Privacy is the issue of the day. Is there a solution?

privacy
Image credit | artoleshko

The recent survey into attitudes to privacy proves the point that people are nervous of how they behave online. The survey, conducted by British company YouGov, asked almost 10,000 people from nine different countries about their online behaviour and attitudes to companies using their data.

70% of people are worried about how big tech companies use their data and a third of people actively avoid certain terms and words when searching online.

Not only are they worried about what big tech is doing with their data but they are also worried about Governments spying on them.

The whole issue was put under the spotlight by the Cambridge Analytica scandal last year – and the way that it was handled (badly).

One answer, as we have said before, is not more regulation but regulation with teeth. The General Data Protection Regulation across Europe is not only toothless but a laughing stock. Months after the regulation was introduced, many of the EU’s own departments were not in line with the regulation. The only real outcome seems to have been to make it more expensive and difficult for companies who comply to market their products. There are many companies who have simply ignored the regulation and still think it is right and acceptable to bombard people with daily emails.

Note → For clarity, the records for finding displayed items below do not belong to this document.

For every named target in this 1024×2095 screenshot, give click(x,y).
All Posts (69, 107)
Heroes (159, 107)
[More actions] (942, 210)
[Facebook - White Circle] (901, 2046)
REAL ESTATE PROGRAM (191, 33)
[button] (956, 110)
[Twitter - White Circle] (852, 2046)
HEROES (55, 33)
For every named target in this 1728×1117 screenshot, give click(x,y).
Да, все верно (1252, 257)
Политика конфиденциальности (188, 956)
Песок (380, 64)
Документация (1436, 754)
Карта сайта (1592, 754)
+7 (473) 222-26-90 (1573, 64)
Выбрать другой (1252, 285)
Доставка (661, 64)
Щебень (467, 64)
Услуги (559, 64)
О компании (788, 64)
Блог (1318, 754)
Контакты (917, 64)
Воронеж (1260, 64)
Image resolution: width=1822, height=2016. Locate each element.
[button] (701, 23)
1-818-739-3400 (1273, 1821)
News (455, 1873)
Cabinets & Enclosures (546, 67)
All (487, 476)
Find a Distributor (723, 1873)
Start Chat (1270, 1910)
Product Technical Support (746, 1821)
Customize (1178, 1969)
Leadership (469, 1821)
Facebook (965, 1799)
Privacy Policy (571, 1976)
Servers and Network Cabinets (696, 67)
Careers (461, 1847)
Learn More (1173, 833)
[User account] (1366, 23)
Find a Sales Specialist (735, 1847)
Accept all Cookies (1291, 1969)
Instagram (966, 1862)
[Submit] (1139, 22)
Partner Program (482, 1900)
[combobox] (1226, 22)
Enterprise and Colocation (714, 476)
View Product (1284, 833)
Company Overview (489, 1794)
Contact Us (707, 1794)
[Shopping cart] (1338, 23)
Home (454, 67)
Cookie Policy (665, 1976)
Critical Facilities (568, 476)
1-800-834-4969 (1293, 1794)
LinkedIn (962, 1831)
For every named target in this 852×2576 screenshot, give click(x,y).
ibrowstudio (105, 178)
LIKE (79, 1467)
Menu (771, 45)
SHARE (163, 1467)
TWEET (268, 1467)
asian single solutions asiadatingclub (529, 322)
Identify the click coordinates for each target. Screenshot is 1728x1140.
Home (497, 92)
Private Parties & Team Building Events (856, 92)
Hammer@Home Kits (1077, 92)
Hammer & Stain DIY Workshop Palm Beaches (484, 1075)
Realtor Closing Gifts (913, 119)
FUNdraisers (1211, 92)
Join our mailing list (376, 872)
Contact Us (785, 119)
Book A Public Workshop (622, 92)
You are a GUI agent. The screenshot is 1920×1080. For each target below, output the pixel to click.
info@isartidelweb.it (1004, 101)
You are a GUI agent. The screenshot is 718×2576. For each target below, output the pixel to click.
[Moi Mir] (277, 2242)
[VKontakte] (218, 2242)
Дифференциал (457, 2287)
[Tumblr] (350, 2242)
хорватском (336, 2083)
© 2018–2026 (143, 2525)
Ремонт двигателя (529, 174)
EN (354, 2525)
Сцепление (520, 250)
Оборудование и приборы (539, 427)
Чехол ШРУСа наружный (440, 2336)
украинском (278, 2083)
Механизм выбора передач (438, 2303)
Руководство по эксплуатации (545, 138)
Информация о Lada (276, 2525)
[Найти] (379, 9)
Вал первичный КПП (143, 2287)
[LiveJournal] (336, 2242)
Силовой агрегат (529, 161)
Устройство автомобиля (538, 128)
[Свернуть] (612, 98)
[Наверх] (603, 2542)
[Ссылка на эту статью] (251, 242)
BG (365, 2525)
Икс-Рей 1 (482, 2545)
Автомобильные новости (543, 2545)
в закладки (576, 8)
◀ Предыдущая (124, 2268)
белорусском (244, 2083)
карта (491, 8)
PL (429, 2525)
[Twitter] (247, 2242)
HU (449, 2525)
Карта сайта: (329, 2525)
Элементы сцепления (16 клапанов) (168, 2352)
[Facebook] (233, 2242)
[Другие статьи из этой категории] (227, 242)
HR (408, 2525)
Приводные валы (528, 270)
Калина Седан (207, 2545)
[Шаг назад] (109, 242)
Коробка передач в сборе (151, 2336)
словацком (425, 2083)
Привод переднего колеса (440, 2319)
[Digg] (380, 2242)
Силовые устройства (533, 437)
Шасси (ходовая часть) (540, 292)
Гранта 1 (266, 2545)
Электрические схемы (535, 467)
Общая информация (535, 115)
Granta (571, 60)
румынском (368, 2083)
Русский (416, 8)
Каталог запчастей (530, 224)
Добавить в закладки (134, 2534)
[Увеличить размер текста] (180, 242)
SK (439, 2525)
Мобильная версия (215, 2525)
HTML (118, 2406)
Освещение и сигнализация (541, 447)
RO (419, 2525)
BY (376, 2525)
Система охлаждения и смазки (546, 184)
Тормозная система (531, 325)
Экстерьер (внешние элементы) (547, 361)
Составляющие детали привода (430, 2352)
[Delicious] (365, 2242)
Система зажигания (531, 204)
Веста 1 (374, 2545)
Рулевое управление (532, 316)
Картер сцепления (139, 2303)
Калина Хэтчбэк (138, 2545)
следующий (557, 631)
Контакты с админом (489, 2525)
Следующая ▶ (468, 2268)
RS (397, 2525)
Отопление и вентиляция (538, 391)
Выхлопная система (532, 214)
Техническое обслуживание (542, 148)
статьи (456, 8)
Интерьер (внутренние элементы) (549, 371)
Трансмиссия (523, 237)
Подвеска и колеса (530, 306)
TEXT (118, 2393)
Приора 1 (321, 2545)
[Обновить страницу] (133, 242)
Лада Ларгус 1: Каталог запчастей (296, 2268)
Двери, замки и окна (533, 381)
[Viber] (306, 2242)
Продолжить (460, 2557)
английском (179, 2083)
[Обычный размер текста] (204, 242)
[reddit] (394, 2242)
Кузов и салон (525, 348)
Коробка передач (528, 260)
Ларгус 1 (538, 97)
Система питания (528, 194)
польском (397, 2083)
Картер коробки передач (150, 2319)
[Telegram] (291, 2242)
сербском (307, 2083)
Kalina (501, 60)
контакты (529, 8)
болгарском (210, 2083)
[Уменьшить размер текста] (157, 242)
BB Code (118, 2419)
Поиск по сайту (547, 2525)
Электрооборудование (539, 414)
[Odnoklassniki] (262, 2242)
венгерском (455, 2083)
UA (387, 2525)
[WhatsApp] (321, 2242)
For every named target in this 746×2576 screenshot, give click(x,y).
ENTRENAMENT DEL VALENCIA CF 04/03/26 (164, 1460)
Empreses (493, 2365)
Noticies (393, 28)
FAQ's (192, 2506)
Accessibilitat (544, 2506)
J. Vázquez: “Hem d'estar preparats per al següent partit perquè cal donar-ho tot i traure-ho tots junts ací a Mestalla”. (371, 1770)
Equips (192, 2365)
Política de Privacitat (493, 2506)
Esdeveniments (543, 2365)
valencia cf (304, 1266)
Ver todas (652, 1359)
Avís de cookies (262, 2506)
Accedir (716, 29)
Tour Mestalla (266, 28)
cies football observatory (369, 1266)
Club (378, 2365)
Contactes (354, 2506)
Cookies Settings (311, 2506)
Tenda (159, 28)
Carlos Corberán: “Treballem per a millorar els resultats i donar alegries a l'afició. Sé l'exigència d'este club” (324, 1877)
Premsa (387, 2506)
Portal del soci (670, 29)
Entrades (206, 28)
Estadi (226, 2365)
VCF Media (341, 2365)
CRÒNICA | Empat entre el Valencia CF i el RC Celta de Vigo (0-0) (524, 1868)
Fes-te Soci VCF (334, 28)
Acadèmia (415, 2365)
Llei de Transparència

The only other outcome seems to be that it has given Government a law with which to try and bring big tech companies to book. Or at least get some money out of them via fines, since big tech is very good indeed at not paying tax.

What would have been extremely useful as part of the YouGov survey would have been to ask whether these nervous people would be prepared to pay for using online services. If so, that might be a solution – pay for the privilege of being online or accept that your data will be used.

The other effort is Sir Tim Berners-Lee and his new Contract for the Web. This, as John Tanner points out, relies for its success on a critical mass of companies and Governments signing up and, as he also points out, there are some Governments that will not want to sign up to keep something open and free. To gain a critical mass will take time and that in itself may be its downfall.

The only other possible solution is the novel Vendor Relationship Management idea, where you, as customer or user, own and control your data and actively sell it based on your current requirements. So, if you are looking for a holiday, you might describe certain criteria and an agency might sell that requirement to holiday providers.

It seems unlikely that ‘enforcing’ freedom and openness and niceness will be effective now that the web has become unassailably commercial. It is equally unlikely that people will pay for using the web because there will be commercial companies who will keep it ‘free’ as a differentiator.

The most likely answer will be one that falls back on the principle that the customer is king and if enough customers get angry enough to act, then that might be the only hope.

Privacy is undoubtedly the issue of the day. The sadness is that, if big tech companies had explained how customers’ data would help, well, everyone have a better, more relevant online experience, we would not be where we are today.